Good morning from the City AM liveblog team.
Yesterday, the Bank of England cut rates in a 5-4 decision with Governor Andrew Bailey playing decider.
Policymakers at the Bank said the crunch decision weighed up contractions in the jobs market, which could lower inflation levels, and high inflation expectations of around 4 per cent among households in recent months, which would have the adverse effect.
But it came amid a split decision of hawks and doves, who are divided over the Bank’s monetary direction.
Swati Dhingra and Alan Taylor struck out at the hawks with the former the bank rate should have already been lower to account for “lags” in its transmission to the real economy.
However, Bailey played it cautious, stating: “Rather than cutting Bank Rate now, I would prefer to wait and see if the durability in disinflation is confirmed in upcoming economic developments this year.”
The FTSE 100 jumped as it digested the news but failed to make it out of the red, ending the session on a 0.42 per cent slump.
It was a good day for bank shares though, after rumours of a tax on the sector appeared to be squashed.
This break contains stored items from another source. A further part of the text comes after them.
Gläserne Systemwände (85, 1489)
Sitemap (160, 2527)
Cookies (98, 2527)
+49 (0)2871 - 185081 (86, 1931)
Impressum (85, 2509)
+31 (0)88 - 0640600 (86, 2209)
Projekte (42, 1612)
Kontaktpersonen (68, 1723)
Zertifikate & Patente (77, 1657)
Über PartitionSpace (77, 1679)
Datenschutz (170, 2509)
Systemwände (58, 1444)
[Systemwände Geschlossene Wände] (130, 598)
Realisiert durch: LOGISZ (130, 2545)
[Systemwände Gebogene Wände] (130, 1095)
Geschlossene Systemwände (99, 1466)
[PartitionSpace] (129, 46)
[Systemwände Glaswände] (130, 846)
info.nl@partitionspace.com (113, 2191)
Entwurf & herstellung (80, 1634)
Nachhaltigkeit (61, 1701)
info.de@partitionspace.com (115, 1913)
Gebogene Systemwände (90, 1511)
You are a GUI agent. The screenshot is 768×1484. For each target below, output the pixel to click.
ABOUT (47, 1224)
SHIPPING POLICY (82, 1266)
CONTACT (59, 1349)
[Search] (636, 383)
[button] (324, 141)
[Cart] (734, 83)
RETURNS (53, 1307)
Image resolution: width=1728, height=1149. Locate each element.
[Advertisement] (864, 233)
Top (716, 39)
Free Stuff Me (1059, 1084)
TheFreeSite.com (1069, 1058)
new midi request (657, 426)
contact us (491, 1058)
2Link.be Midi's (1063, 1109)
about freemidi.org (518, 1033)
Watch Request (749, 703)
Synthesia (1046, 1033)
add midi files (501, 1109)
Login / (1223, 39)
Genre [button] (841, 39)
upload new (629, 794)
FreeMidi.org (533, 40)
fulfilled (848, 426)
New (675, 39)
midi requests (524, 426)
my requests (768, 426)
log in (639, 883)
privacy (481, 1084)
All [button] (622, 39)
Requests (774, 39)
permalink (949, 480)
It follows fierce lobbying from bankers with the industry body warning London lender’s total tax rate rose 0.6 per cent to 46.4 per cent in 2025.
This dwarfed that of overseas rivals and has spiked concerns about the City’s attractiveness on the global stage. In New York, the tax rate remained unchanged year-on-year at 27.9 per cent, almost two-thirds below that in London.
Natwest closed the day up 2.11 per cent to 600.83p, whilst Lloyds was up 1.5 per cent to 90.94p.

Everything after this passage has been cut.